SEC–MALS analysis of purified Nup358-KLC2/BicD2-CTD complexes. The Nup358-KLC2-fusion protein (WT or W2224A/D2225A mutant) was mixed with the BicD2-CTD in a 1:1 molar ratio, and the complex was isolated by size exclusion chromatography to remove unbound reactants. These complexes were subsequently analyzed by SEC–MALS. The Rayleigh ratio (distinct colors) and molar mass MW (colored in shades of red, orange, and pink) are plotted vs elution volume (see also Table S3).
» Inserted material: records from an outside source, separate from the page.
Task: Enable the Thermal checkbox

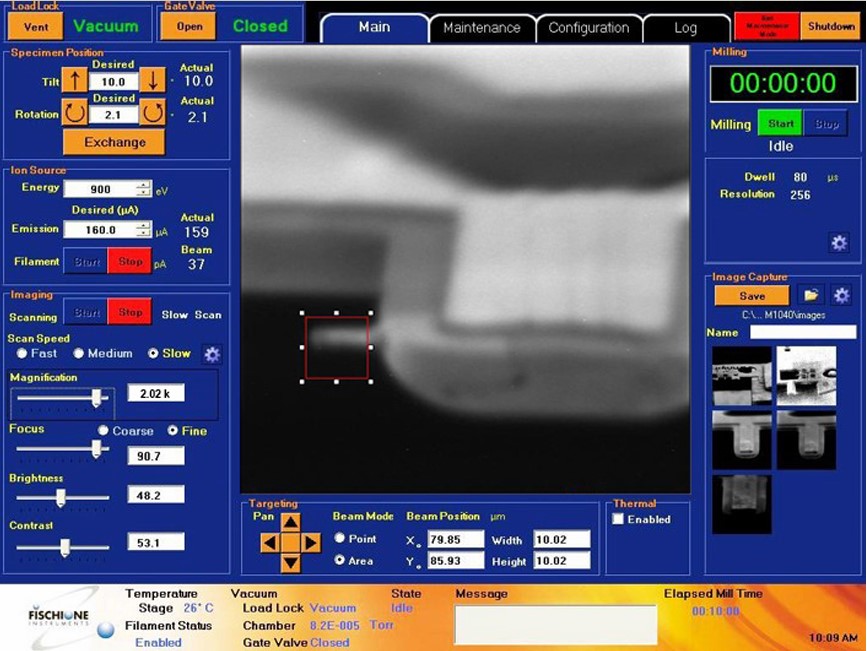Action: click(x=618, y=519)
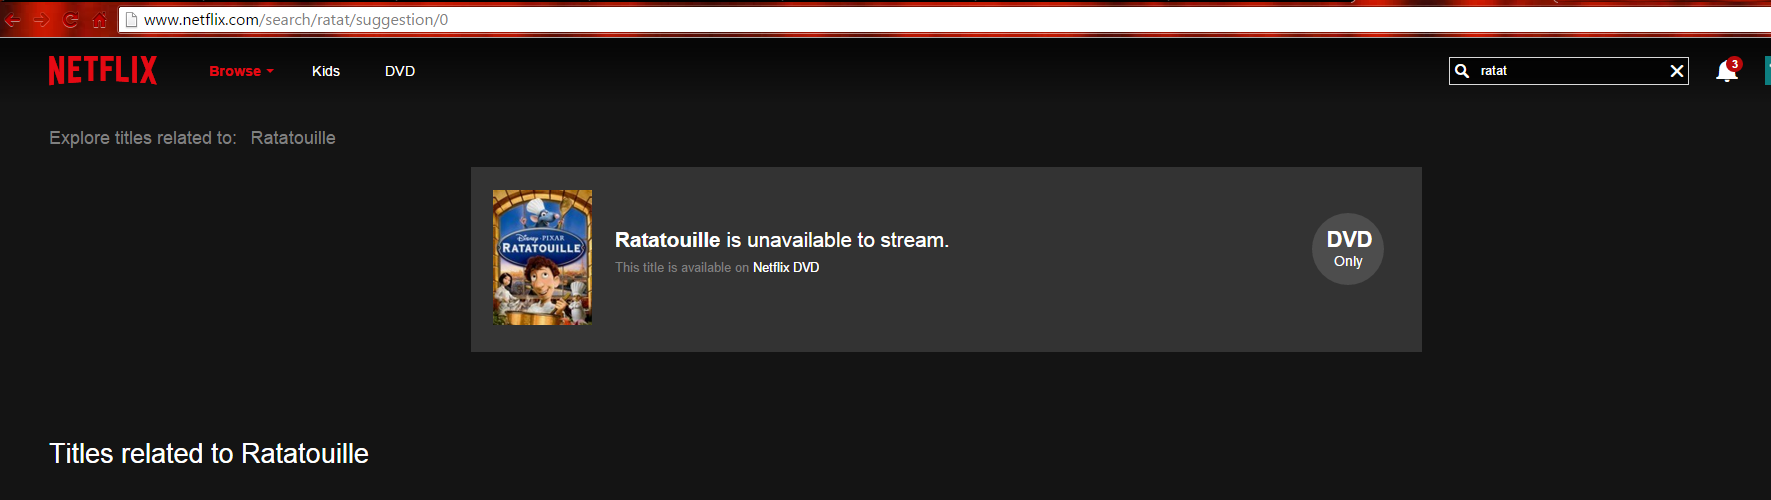
Task: Select the netflix.com address bar URL
Action: pyautogui.click(x=296, y=19)
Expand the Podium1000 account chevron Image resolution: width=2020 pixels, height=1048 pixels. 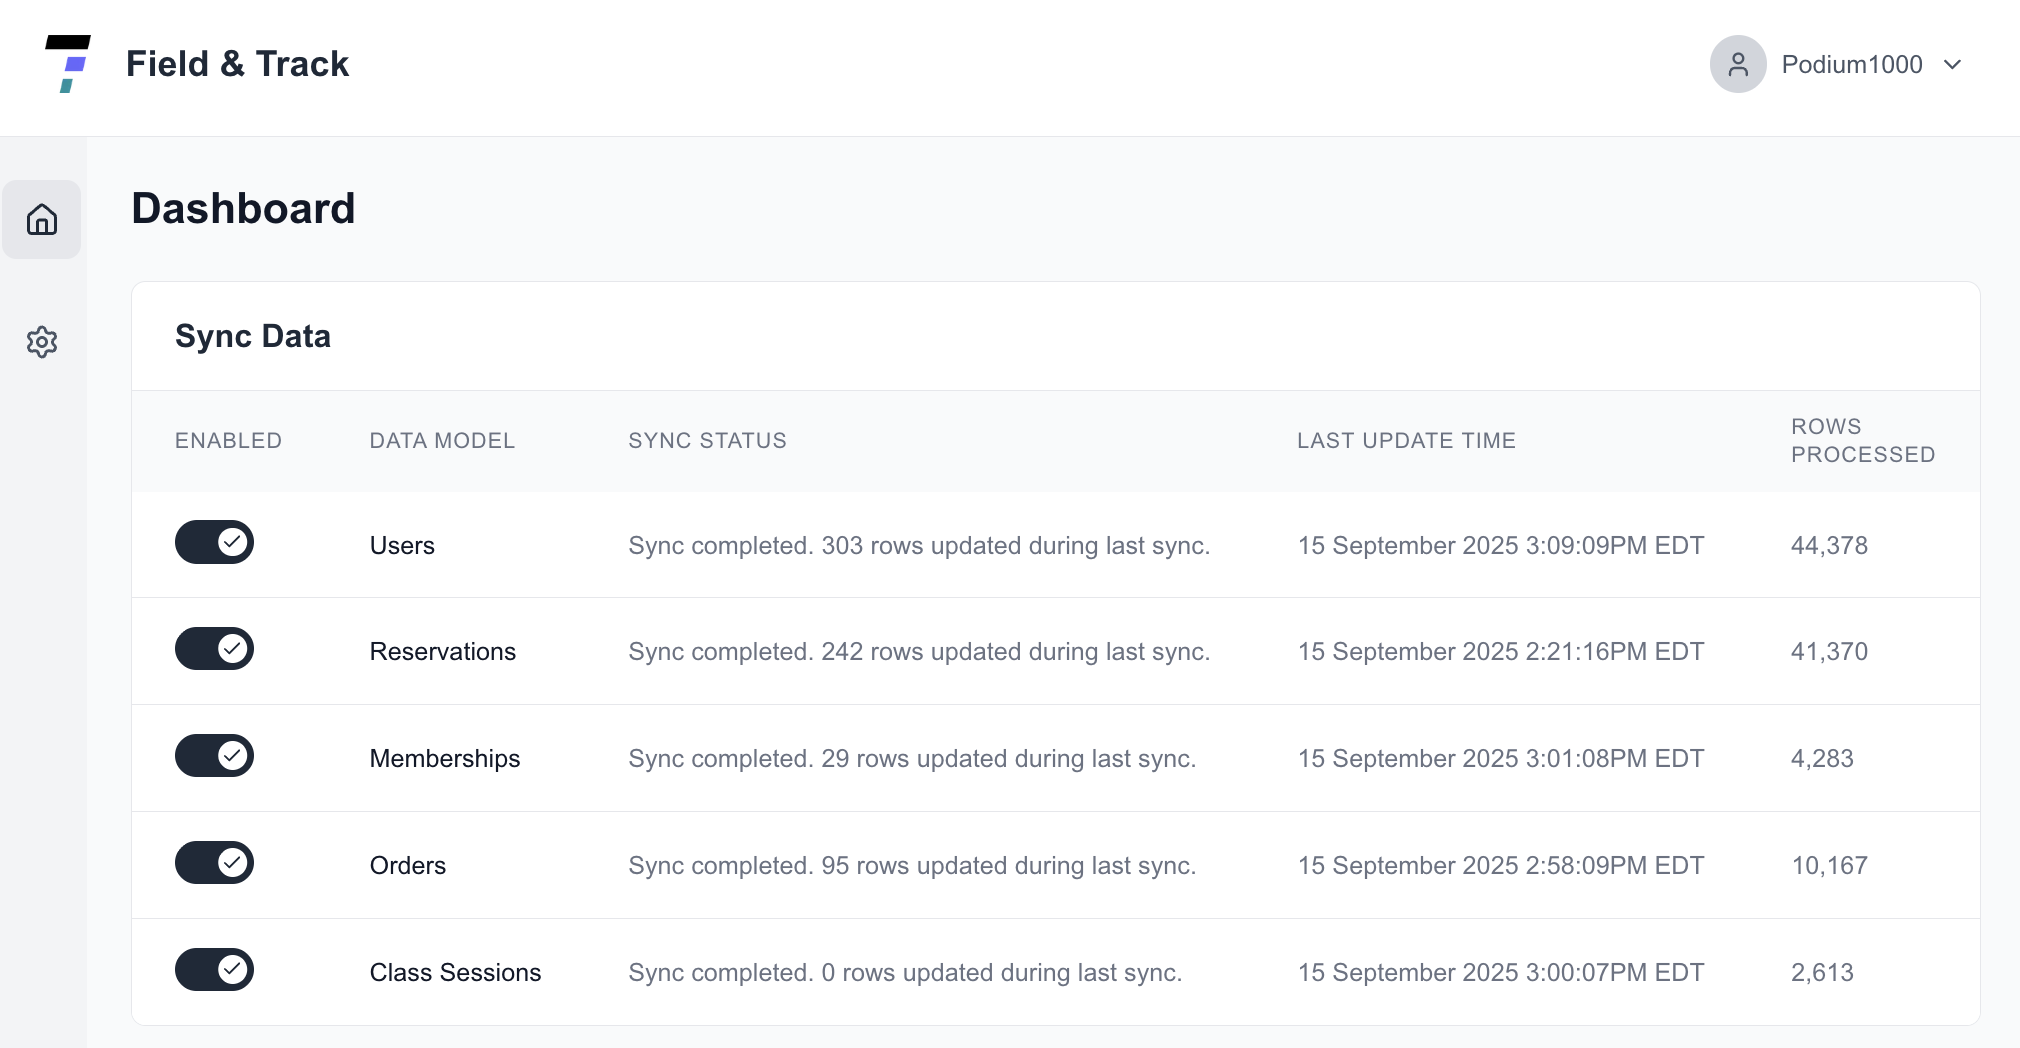pyautogui.click(x=1952, y=65)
The SDS–PAGE of the elution fractions is shown beneath the SEC–MALS profiles of the complexes. (A) The Nup358-KLC2-fusion protein and the purified Nup358-KLC2-fusion protein/BicD2-CTD complex (5 mg/mL) were analyzed. (B) Same experiment as in panel A, at 2.5 mg/mL. (C) Same experiment as in panel A, with the Nup358/W2224A/D2225A-KLC2-fusion protein. Numbers of replicates for each experiment: (A) 2 and 3, (B) 4 and 2, and (C) 3 and 3 (see Table S3).